- _CHALLENGE 1_: In the interview excerpt, what share of Iraq's population does Cheney say the Shi'as make up?
- _CHALLENGE 2_: Transcribe the interview excerpt word for word, everything from "TIME: Mr. Vice" down to "the United States?".
***** TEXT TO READ
For us to do what the Democrats -- some Democrats -- have suggested in Iraq would simply validate that strategy, would simply say to al Qaeda, you're right. And all it would do is encourage more of the same.

TIME: Isn't what's happening in Iraq, though, not about al Qaeda principally, but about sectarian war and civil war, the potential for civil war? Aren't we on the verge in Iraq of occupying a country that's being torn apart in a civil dispute, a civil war?

Cheney: There's no question what there is sectarian violence now, but remember how we got to sectarian violence: al Qaeda. That was their strategy to launch attacks against the Shi'as, to kill Shi'as until they could generate some kind of a response. And there's no question but what there's sectarian Shi'as-on-Sunni violence today. But just because it's tough doesn't mean it's not worth doing.

And the lesson we should have learned with 9/11 is that there may have been a time in our history when we could withdraw behind our borders and be safe and secure here at home. That day passed on 9/11. When we saw the damage that a handful of men could do -- trained in Afghanistan in the remote training camps of Afghanistan, aided and abetted -- a planning cell in Hamburg, Germany, and end up here killing 3,000 Americans that morning, and when we think of the ultimate threat of deadlier weapons than they had that day, the idea that we can turn our back on the Middle East and walk away from a state that could conceivably become a safe haven for terrorists or another area where they can train and plot and plan, that went out the window on 9/11. We have to be concerned with what's going on in that part of the world. And going on offense, as we have, I'm convinced is one of the things that has kept us safe here at home.

TIME: Mr. Vice President, to take your point about the Iraqi people, are you surprised or disappointed that the Iraqi people have not done more, more quickly or been more grateful to the United States?

Cheney: Well, I talk to a lot of Iraqis, and the ones I talk with have been very grateful and expressed their gratitude. They also -- I think it's a measure of the extent to which they've been beaten down during Saddam's years in power, especially the Shi'as, who are the majority -- roughly 60 percent of the population, who are clearly very heavily engaged now in the new government, but who were denied their role all those years Saddam was in power, governed by a Sunni minority, if you will -- and so beaten down, especially after the '91 episode where they rose up against the regime and then were slaughtered in large numbers that it has been hard, I think, for them in some cases to step forward and take on responsibility. But now they're doing it. And it's risky business.
**********
***** RECORDS PROVIDED
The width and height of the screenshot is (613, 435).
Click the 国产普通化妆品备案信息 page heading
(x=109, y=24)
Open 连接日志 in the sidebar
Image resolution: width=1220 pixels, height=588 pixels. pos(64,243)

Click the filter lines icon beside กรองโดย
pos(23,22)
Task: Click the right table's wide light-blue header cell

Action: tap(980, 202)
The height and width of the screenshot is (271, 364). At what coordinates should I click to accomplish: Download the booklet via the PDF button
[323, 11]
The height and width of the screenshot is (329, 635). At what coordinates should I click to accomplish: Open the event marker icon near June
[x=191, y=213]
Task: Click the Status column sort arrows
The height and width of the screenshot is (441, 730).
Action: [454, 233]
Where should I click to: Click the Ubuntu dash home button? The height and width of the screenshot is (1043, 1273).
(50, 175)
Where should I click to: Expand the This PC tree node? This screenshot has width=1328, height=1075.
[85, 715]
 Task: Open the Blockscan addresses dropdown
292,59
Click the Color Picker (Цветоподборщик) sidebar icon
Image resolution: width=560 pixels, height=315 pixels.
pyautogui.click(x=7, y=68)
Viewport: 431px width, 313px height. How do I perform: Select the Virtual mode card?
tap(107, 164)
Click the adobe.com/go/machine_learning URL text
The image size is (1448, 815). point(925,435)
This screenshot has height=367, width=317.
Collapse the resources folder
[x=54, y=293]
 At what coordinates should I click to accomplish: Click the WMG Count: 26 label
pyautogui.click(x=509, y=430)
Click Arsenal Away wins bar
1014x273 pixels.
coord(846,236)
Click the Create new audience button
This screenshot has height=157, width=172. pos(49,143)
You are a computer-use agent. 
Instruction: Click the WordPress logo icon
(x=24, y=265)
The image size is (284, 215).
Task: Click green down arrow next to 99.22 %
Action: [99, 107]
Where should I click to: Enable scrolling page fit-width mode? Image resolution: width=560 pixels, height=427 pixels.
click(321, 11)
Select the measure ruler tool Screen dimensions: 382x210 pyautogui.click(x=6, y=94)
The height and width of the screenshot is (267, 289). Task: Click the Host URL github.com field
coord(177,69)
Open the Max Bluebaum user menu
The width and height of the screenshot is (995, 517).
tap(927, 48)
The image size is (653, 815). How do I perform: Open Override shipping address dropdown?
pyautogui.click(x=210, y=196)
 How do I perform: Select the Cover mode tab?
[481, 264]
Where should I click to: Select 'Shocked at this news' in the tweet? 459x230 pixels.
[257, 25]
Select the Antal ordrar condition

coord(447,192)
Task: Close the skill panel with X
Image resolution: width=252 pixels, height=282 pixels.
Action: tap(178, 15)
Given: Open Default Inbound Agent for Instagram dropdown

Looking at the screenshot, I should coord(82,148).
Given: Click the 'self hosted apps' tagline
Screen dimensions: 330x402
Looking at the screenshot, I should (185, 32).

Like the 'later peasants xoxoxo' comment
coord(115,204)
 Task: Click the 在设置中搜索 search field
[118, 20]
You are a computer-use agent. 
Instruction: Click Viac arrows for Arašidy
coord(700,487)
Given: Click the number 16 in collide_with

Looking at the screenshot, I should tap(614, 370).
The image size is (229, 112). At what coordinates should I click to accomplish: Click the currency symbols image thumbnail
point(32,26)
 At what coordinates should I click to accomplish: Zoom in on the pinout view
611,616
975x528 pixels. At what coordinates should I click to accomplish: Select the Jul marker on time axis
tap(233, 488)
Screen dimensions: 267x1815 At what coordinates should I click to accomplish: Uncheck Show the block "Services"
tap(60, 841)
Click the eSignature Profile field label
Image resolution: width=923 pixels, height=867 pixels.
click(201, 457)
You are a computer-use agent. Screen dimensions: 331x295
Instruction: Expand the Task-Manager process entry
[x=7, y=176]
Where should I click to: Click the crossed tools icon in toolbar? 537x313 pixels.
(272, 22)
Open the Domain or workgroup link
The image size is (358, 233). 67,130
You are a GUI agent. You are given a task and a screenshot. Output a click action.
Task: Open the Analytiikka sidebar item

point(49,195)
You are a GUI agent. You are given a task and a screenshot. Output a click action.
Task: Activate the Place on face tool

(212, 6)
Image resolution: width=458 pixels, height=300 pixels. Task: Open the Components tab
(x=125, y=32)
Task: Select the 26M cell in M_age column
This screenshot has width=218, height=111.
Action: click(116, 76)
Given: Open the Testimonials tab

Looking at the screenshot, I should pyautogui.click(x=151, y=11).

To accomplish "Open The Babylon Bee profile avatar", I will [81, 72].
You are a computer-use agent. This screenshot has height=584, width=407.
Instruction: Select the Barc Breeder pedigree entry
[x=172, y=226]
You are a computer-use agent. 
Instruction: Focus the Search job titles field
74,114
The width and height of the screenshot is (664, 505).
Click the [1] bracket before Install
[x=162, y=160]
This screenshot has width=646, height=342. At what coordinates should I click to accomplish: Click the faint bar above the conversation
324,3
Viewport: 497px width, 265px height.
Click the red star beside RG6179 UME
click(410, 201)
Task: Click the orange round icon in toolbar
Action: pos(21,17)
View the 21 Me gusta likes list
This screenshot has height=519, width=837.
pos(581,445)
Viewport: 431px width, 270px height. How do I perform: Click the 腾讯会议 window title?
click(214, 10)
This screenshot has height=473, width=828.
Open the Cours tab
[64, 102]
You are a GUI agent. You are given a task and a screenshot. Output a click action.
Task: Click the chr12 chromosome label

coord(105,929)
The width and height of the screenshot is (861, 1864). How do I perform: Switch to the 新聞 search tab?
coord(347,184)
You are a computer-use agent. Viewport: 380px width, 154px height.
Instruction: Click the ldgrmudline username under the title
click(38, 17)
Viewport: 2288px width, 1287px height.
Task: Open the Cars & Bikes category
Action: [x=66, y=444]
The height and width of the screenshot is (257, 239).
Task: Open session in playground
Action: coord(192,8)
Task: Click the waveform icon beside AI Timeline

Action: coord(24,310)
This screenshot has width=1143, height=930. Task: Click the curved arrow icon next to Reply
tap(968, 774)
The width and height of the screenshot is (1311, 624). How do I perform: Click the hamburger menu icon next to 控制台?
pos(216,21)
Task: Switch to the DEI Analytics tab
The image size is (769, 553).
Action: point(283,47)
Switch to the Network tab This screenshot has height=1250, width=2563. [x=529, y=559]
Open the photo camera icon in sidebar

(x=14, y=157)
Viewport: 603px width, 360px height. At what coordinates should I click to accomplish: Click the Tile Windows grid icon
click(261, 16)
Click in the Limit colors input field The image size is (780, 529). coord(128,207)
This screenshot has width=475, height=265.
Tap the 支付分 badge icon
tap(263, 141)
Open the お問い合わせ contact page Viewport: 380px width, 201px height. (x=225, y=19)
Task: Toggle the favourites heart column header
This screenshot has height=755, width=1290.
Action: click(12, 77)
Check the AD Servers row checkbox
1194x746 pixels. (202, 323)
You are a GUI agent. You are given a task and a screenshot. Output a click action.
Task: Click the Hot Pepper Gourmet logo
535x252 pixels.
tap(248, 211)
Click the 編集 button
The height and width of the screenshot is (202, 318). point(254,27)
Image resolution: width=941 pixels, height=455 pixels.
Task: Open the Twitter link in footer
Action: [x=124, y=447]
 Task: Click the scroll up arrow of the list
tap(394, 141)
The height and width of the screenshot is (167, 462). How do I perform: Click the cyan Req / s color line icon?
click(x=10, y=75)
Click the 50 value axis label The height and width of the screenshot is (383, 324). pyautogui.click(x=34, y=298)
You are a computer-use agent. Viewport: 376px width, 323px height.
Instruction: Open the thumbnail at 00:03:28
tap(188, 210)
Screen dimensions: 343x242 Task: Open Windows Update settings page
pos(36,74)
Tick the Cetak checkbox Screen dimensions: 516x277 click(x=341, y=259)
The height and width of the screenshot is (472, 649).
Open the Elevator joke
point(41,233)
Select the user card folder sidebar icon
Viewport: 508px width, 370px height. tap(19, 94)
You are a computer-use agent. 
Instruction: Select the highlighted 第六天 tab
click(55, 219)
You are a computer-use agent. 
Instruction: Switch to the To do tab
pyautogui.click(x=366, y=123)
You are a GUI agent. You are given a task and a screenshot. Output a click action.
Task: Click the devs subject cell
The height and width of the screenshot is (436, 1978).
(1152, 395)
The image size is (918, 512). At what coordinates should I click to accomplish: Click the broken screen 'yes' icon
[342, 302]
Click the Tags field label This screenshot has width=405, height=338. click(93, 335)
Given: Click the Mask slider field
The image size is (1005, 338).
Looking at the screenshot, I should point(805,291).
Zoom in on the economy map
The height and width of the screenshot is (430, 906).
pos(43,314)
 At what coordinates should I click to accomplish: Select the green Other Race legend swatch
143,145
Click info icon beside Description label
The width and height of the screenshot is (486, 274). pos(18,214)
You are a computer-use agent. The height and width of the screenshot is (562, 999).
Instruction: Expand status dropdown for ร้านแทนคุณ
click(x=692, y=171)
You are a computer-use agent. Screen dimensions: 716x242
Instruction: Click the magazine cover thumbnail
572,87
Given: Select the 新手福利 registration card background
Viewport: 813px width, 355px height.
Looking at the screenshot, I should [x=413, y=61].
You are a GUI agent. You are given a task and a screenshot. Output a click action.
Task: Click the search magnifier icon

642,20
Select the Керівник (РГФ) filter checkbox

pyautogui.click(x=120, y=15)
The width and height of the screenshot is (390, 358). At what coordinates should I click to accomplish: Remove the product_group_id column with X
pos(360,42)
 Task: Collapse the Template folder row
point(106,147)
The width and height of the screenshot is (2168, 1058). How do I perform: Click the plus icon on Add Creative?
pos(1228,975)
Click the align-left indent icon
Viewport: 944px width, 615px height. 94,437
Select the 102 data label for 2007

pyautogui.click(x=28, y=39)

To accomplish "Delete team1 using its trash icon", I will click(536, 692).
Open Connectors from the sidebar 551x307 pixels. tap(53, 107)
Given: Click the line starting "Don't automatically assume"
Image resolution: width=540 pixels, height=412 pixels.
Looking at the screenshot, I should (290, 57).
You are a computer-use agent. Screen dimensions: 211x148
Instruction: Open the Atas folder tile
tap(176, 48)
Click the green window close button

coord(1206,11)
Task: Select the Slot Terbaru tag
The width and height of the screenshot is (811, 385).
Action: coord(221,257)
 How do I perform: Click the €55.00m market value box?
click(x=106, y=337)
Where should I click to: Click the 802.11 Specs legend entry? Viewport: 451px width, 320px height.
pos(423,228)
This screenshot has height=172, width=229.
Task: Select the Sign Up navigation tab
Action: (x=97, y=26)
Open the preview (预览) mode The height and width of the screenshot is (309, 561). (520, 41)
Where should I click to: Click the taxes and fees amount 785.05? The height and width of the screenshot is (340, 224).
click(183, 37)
**********
- _FULL OUTPUT 1_: Roughly 60 percent.

- _FULL OUTPUT 2_:
TIME: Mr. Vice President, to take your point about the Iraqi people, are you surprised or disappointed that the Iraqi people have not done more, more quickly or been more grateful to the United States?